▶ EXERCISE PROMPT
Return the lines of the data below in which the string "agent" occurs.

___ RECORDS SHOWN

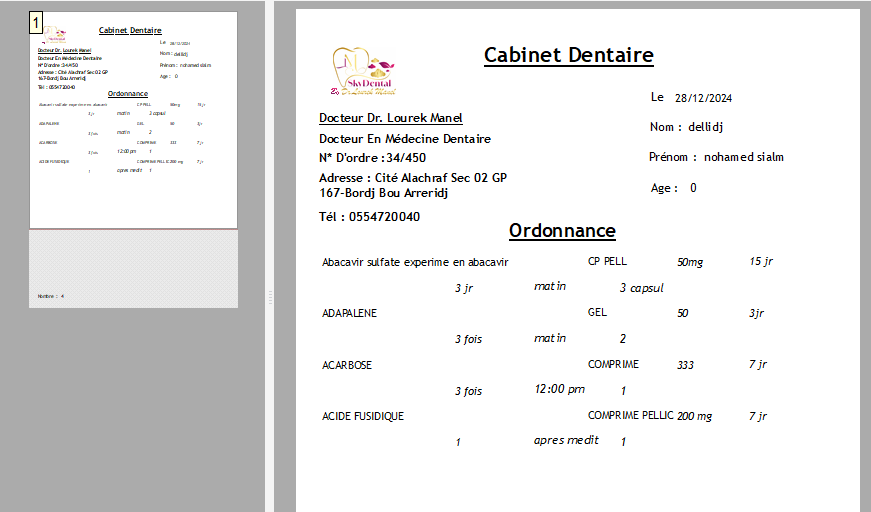Click the N° D'ordre 34/450 line
871x512 pixels.
(x=372, y=157)
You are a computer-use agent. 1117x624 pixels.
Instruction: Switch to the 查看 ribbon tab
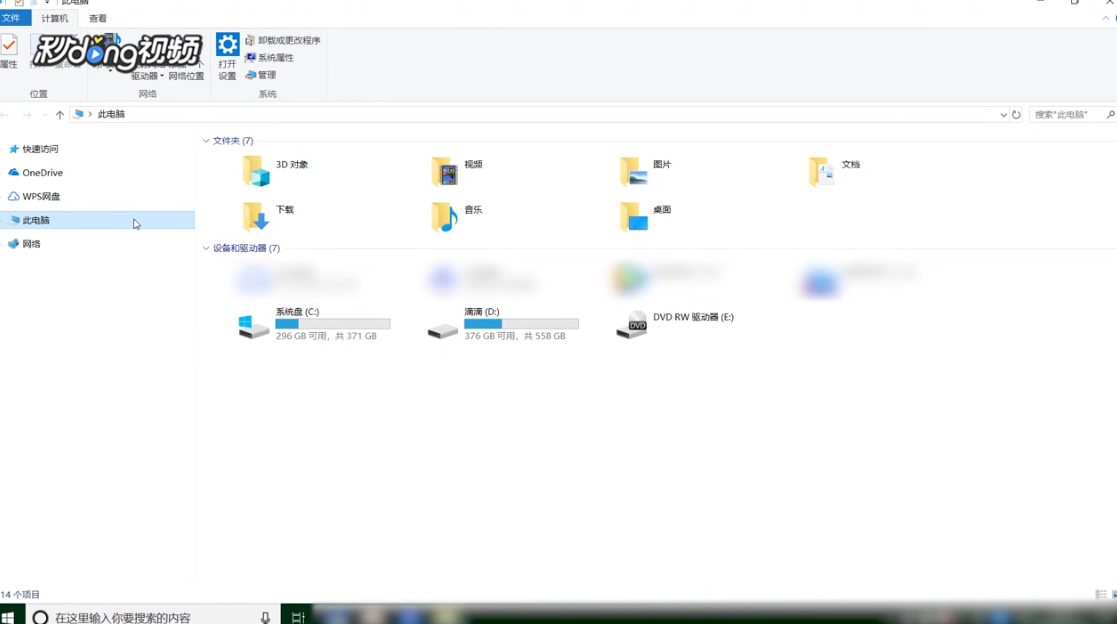click(96, 17)
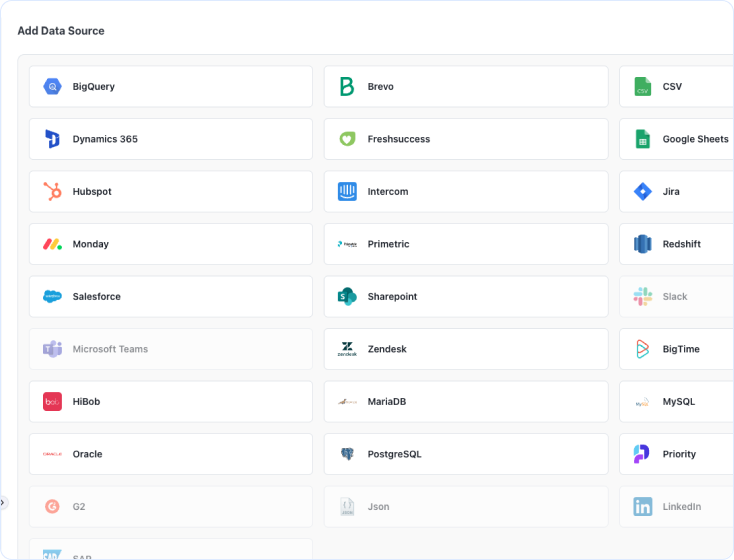Select the Redshift icon
Screen dimensions: 734x560
pyautogui.click(x=642, y=244)
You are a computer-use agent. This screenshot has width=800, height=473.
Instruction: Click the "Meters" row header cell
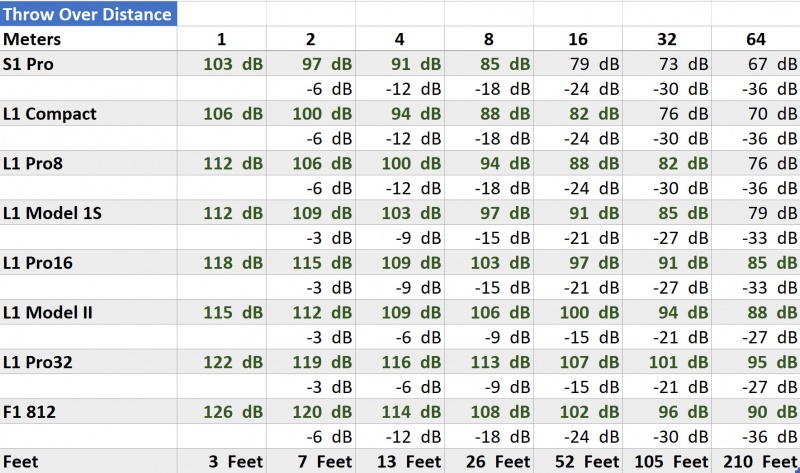click(32, 39)
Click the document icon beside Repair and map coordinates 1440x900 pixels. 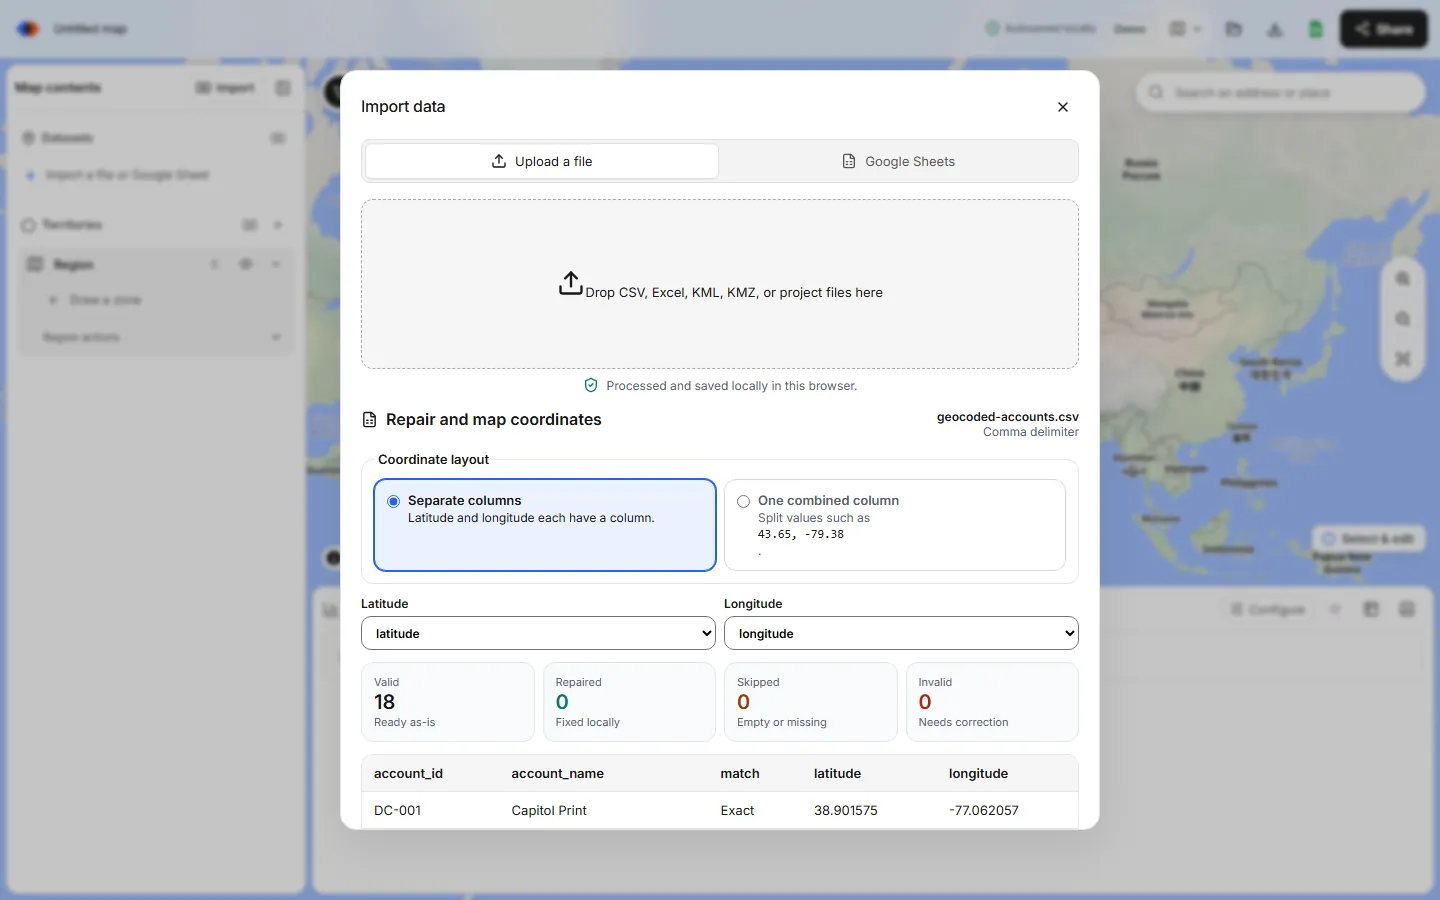click(369, 420)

______

▶ ANSWER BOX
You are a computer-use agent. 1117x624 pixels.
You are a computer-use agent. This screenshot has width=800, height=473.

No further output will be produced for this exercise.